- **Directions for this task**
Your answer should be the lines of the data below that contain "agent".

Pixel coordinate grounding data
+++

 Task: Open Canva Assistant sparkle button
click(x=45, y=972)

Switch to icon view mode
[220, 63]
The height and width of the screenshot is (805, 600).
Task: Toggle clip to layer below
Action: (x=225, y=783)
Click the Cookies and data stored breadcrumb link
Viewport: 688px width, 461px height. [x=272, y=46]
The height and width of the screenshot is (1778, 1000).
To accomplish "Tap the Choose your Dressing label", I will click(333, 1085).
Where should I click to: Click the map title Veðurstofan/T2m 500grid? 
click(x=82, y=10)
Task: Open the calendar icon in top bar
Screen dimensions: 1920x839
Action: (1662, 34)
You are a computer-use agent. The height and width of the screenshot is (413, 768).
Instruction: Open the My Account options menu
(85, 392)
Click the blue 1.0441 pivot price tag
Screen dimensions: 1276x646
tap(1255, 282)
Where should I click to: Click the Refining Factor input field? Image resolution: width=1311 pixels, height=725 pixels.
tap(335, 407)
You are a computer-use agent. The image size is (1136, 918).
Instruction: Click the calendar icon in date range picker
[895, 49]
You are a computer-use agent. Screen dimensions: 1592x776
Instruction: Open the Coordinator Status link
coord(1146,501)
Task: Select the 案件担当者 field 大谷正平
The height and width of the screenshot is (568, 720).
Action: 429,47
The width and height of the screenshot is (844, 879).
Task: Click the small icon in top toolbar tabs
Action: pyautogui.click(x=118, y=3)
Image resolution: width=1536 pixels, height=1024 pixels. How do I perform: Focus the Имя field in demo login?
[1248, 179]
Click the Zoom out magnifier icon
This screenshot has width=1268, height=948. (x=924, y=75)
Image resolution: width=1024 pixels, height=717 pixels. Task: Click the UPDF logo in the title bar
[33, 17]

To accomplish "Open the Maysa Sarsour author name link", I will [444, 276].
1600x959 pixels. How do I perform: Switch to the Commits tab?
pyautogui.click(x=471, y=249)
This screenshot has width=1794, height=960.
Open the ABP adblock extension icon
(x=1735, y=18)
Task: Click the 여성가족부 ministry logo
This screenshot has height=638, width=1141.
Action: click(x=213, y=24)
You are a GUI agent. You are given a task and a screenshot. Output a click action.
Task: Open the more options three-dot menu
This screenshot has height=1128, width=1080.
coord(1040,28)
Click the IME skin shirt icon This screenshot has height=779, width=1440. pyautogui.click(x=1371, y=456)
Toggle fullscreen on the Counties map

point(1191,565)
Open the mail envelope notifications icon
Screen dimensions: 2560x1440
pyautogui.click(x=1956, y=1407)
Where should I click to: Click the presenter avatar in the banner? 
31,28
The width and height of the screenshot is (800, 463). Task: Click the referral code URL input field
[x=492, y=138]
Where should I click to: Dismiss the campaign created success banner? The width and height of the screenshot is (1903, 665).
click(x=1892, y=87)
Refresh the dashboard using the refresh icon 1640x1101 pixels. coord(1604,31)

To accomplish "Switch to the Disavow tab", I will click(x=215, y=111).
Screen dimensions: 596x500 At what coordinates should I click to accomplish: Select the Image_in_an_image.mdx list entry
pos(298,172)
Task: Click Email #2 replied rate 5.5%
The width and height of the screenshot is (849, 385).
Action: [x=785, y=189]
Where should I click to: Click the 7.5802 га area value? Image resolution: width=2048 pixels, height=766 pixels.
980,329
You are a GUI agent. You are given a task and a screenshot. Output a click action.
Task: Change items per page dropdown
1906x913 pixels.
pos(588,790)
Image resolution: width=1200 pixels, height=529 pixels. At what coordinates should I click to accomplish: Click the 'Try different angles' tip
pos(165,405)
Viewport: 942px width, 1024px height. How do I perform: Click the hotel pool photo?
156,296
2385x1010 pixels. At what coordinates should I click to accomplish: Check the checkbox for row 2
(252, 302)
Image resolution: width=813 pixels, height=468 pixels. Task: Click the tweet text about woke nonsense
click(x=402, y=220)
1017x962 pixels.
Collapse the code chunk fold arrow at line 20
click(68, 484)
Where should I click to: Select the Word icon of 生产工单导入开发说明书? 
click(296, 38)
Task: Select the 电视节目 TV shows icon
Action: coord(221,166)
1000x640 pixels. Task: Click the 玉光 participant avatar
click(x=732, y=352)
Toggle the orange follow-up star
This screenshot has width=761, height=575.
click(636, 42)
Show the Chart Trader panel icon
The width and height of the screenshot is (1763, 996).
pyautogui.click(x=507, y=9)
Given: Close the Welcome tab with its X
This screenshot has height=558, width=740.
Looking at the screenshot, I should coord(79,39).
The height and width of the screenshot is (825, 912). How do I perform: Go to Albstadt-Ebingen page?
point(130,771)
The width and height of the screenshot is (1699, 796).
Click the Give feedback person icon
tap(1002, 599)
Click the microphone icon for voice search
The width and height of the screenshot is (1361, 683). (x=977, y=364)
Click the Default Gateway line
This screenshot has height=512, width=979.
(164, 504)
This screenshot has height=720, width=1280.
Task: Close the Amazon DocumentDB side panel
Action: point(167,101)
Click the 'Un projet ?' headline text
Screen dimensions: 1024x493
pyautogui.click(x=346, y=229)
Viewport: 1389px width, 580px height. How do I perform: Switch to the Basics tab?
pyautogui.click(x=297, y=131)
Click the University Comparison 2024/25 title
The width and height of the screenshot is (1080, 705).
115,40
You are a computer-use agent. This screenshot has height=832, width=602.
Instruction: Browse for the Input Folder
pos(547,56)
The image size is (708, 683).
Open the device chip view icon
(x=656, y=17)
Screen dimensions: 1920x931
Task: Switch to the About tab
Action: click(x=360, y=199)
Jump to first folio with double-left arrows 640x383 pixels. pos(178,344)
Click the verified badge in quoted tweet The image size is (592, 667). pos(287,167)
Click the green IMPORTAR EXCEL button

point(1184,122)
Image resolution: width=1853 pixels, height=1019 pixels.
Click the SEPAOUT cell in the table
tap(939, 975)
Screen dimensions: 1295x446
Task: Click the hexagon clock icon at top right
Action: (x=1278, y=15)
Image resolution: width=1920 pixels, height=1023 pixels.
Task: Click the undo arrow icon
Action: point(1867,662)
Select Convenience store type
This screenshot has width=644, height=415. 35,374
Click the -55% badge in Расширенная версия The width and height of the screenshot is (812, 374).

+++

- **Expected answer**
You are a computer-use agent. The height and width of the screenshot is (413, 768).
You are a computer-use agent. The image size is (1136, 918).
You are a computer-use agent. Screen dimensions: 1592x776
You are a GUI agent. You are given a task and a screenshot. Output a click action.
You are a GUI agent. You are given a task and a screenshot. Output a click action.
You are a computer-use agent. This screenshot has height=832, width=602.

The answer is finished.